Product based on feverfew
According to DFH, a practitioner channel specialist based in Parker, CO, the idea behind the product is this: “[Migranol] contains an extract of feverfew, a traditional herb that has been used since the first century and is known for its ability to support a healthy inflammatory response. Curcuminoids and rosemary are also included for their antioxidant properties as well as their role in supporting a balanced inflammatory response.”
According to information published in 1996 by the American Botanical Council, there is some traditional use information and some more recent research backing the effects of feverfew.
“Feverfew (Tanacetum parthenium) has gained popularity in the past decade for a time-honored use-a pain-reliever for the treatment of migraine headache. Recent scientific research has resulted in new interest in the plant, given successful clinical trials in which the plant has been efficaciously used to provide symptomatic relief in migraine, a troubling condition that often does not respond to modern treatment methods,” the ABC publication said.
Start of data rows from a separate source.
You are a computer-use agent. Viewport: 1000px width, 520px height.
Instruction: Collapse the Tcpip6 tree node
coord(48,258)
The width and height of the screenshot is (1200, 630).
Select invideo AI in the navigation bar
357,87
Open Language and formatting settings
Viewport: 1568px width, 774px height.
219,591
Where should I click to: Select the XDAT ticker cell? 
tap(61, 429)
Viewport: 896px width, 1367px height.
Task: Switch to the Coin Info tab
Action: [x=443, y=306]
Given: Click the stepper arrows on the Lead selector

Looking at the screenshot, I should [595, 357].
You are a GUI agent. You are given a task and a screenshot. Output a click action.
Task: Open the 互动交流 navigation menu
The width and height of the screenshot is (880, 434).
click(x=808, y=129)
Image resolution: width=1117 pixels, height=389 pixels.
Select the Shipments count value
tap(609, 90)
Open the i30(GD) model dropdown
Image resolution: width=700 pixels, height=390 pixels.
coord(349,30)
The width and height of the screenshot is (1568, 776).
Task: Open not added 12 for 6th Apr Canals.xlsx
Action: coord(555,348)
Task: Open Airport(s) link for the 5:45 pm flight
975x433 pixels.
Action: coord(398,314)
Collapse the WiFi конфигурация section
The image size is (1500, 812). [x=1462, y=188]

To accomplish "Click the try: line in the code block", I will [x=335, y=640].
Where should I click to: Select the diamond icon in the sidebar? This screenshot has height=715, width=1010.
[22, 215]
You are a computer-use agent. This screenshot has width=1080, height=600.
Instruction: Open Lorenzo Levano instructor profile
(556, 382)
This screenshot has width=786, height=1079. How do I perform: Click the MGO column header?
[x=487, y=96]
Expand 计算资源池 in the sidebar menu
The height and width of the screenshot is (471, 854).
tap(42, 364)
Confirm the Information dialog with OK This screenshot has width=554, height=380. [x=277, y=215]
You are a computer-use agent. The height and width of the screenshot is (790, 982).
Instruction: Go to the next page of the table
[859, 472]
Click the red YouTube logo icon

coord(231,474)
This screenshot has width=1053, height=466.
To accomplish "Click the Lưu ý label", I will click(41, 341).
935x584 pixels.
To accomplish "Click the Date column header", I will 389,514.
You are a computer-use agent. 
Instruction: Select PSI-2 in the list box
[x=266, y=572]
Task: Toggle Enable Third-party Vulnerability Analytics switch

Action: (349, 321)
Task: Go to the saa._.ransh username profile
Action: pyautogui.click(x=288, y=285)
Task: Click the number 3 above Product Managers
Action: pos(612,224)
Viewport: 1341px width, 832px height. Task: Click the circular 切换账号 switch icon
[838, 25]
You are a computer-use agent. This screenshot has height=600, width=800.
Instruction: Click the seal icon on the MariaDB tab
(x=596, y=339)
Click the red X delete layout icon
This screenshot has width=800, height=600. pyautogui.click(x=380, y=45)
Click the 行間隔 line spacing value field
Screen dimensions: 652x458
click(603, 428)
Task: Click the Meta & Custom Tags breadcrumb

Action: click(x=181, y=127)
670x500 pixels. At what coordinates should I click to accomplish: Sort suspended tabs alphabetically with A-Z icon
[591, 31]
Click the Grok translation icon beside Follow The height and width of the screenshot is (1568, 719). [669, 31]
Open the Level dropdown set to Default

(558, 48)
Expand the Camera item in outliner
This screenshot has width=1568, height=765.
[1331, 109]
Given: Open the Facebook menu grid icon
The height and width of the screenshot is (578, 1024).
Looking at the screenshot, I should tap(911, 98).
Letting matter lapse lynchpin to ruling
DFH had been sued for patent infringement by a company called Akeso Health Sciences LLC, based in Westlake Village, CA.
DFH has marketed Migranol for a number of years. According to the version of events ruled on by a judge in California, Akeso first contacted DFH about patent infringement relating to the Migranol formulation in April of 2006. When DFH let lapse a deadline for a more detailed response to the allegation, Akeso failed to pursue the matter further until it formally filed suit in October of 2016.
Judge James Otero of the US District Court of the Centeral District of California in a summary judgement dismissed the suit based on the doctrine of ‘equitable estoppel.’ According to the legal defintion site law.com, this doctrine rests on the legal maxim that: "He who seeks equity, must do equity." In this case, the judge agreed with the assertion that Akeso’s failure to pursue the matter in 2006 could have lead DFH to reasonably conclude that it did not intend to sue.
Settlement would have been cheaper
“We have a reputation for ethical and fair practices and we wanted to protect that reputation,” stated DFH Co-founder and Chairman Jonathan Lizotte.
“From a purely financial standpoint, a settlement would have cost significantly less than the legal fees we expended, but that would just encourage other meritless claims. We are prepared to go to trial to protect our reputation and other parties should be prepared to do the same.”
Because the ruling bore on the legal doctrine and on not the patent matter per se, the judge had nothing to say on the validity of Akeso’s issues with DFH’s patent. Nevertheless, DFH declared itself satisfied.
‘We are very satisfied with the outcome of this case,” said DFH general counsel Stephen Carruthers. “We’re confident that DFH did not infringe Akeso’s patent and, in any event, that the patent is invalid, but the court never had to address those issues.”
Akeso Health Sciences did not respond for comment on the ruling before publication time.